> [YOUR TASK]: Please transcribe the line with "Chapada dos Veadeiros (283, 2118)" and the lines after it through the end of the listing below, keeping both ends and nothing more.

> [RECORDS SHOWN]:
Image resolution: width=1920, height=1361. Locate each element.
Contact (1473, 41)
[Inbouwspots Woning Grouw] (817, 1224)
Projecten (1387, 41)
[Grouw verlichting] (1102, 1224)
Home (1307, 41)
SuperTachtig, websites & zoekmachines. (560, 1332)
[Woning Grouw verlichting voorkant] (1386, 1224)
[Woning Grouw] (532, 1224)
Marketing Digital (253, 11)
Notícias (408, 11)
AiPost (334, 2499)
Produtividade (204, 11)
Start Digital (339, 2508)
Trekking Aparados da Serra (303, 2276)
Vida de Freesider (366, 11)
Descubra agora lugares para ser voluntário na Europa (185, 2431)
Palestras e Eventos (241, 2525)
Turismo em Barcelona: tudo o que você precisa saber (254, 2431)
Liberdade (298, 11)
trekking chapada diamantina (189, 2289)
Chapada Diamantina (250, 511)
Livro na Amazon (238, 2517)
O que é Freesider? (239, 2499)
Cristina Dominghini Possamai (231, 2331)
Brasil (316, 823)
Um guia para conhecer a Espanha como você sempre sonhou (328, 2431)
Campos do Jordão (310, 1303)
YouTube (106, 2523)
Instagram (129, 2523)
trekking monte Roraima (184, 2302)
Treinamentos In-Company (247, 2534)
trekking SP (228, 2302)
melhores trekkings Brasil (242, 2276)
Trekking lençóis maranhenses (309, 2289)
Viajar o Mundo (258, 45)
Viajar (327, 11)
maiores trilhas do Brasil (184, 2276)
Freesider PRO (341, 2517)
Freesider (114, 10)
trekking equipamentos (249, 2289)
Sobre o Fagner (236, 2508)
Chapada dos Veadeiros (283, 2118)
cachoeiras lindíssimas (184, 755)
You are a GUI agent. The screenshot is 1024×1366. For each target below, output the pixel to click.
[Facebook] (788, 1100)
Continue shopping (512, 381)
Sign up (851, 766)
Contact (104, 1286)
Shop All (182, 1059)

> [TASK ANSWER]:
Chapada dos Veadeiros (283, 2118)
cachoeiras lindíssimas (184, 755)
You are a GUI agent. The screenshot is 1024×1366. For each target below, output the pixel to click.
[Facebook] (788, 1100)
Continue shopping (512, 381)
Sign up (851, 766)
Contact (104, 1286)
Shop All (182, 1059)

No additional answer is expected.